Calleija has since put on events where he showcases his wares alongside the latest Aston Martins, as well as boats from Princess Yachts. “You have over $100 million dollars of luxury goods in the one spot. The women look at my jewellery while their partners check out the yachts and cars,” Calleija laughs.

When talk turns to the future Calleija launches into his maritime-themed bucket list. “I’ve lost count of the number of boats I’ve had. It’s probably around 15, starting with a stray dinghy that washed up on the shore of our backyard when I was 11. During my teens I had a Savage Kingfisher tinnie with about 15hp on it, as well as the Haines Hunter I later sold to buy out my boss. When I got to the Gold Coast I bought a 2100s Haines Signature, which I’m embarrassed to say I ended up sinking after a siphoning mishap. I’ve had a Wellcraft, two Mustang 32s, a couple of Princess Yachts, and I’m negotiating on a Palm Beach 52-footer.

“I live and breathe boats, I’d live on a houseboat if I could talk my wife into it. I don’t care if it’s a canoe or a superyacht, I just find it incredibly enjoyable to be on the water. Apart from taking part in the bathtub races they used to have on Sydney Harbour when I was a kid, boating has never been about competing for me – it’s either about socialising with friends and family or having some alone time. I get a lot of my ideas when I’m on the water; a lot of my jewellery comes out of me sitting in a boat with nothing but my sketchbook.”

While it may have to wait until he retires, Calleija is also keen to try his hand at yacht design and, ideally, sail the end result around the world. “I’d love to design a yacht!” he exclaims. “At present I’m toying with the idea of how I could make bejewelled, precious metal sculptures – possibly resembling a sail or propeller – that could go on superyachts. But I definitely have the perfect yacht in my head and would love to get that down on paper one day when I’m not so busy. Maybe in a decade when I’ve finished putting my daughter through school.

“I was lucky enough to recently be invited on a 400-foot superyacht with two helicopters, two subs and 70 staff but I think I’d be more than happy sailing a 50-metre tri-deck around the Mediterranean.”


1. We moved into a new home at Sanctuary Cove a year ago and I’m absolutely loving it. It took six years to design and build and its really special to me.

2. I turned fifty recently and decided to spoil myself with something I’ve always wanted – a vintage Aston Martin DB5. It’s the iconic model that was made famous in Goldfinger and again in Skyfall and it’s as old as I am.

3. Unusually for me, I’m currently boatless but am eagerly awaiting delivery of my new Palm Beach 52-footer.

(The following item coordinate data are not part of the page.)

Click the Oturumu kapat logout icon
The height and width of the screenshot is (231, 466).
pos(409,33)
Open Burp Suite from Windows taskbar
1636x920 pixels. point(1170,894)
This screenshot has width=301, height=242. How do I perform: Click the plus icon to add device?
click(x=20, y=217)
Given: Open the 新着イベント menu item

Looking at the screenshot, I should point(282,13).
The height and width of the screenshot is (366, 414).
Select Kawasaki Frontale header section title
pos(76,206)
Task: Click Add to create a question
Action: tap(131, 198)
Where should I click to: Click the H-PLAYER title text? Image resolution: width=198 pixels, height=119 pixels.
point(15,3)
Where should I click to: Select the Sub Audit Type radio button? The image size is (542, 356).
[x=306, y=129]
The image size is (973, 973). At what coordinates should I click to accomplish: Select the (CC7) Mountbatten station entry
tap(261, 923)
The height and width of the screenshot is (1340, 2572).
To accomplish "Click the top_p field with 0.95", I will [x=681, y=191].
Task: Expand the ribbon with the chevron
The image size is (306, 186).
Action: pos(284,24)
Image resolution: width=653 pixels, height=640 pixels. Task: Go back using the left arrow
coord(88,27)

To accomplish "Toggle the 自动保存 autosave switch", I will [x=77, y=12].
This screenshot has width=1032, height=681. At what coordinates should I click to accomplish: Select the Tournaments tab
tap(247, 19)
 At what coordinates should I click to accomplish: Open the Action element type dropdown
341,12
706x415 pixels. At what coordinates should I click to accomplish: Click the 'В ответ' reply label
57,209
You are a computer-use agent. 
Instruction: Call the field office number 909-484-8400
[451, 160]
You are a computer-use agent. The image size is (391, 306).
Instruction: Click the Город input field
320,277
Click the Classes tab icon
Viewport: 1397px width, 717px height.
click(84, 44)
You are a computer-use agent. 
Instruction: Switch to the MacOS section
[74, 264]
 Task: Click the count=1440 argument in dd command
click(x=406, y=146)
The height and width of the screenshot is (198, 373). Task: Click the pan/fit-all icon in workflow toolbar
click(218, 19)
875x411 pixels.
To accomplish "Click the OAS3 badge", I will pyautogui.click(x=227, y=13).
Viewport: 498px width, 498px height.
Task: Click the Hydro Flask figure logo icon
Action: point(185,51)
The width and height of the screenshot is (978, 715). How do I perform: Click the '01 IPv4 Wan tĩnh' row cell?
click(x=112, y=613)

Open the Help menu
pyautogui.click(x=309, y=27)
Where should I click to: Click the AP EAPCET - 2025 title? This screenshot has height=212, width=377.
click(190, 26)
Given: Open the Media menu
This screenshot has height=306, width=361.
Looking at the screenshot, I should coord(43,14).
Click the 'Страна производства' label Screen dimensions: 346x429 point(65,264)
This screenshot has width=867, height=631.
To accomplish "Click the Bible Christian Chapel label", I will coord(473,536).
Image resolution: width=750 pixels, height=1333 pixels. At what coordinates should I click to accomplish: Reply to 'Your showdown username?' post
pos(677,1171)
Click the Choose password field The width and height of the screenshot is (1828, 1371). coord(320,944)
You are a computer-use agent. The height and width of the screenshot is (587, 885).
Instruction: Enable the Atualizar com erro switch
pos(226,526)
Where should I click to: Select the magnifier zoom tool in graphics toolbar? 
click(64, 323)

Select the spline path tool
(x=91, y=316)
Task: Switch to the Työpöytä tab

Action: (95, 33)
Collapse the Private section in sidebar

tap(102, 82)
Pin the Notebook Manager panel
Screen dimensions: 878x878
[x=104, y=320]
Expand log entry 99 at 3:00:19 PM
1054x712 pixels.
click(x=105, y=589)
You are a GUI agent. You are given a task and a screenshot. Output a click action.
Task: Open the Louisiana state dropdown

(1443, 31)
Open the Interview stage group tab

I’m a longtime fan of Princess Yachts but at the moment I feel really connected to Palm Beach and love what Mark Richards is doing with his boats.

4. I’m the proud owner of a very rare Armin Strom watch. It’s solid gold and a bit vintage in that it’s got a restored movement from the 1920s that’s been jewelled and skeltonised. It’s one of only 25 in the world – up until a few years back Strom only made five watches a year.

5. Any Tuscan holiday I ever had. Even though I was born and raised in Australia, I’m half Italian and I feel a connection with the country of my ancestors. Tuscany is my favourite spot in the world. I love the hills and, of course, the beautiful coastline.

6. Asking me to choose a favourite piece of jewellery is like asking someone to choose a favourite child but I’ve always loved pink diamonds. I made the first pink diamond I ever bought, 20 years ago, into a ring for myself that I wear to this day.

7. Though I do get some suits tailor made in Italy my favourite place to buy clothes is Latitude Clothing Company in Sanctuary Cove. Pretty much every item of clothing I enjoy wearing I got from there.

8. Jetskiing is the best form of stress relief ever invented and my Sea-Doo RXP is the best fun in the world. It’s about five years old now but it still goes like hell.

9. People are surprised to discover how little interest I have in technology – I don’t even use a computer. I manage to run my business and life with just my little iPhone 4s.

10. I – or more accurately my eight-year-old daughter – have just come into possession of a puppy called Minty. He’s a mixture of bichon, silky and something else and looks like a miniature English sheepdog.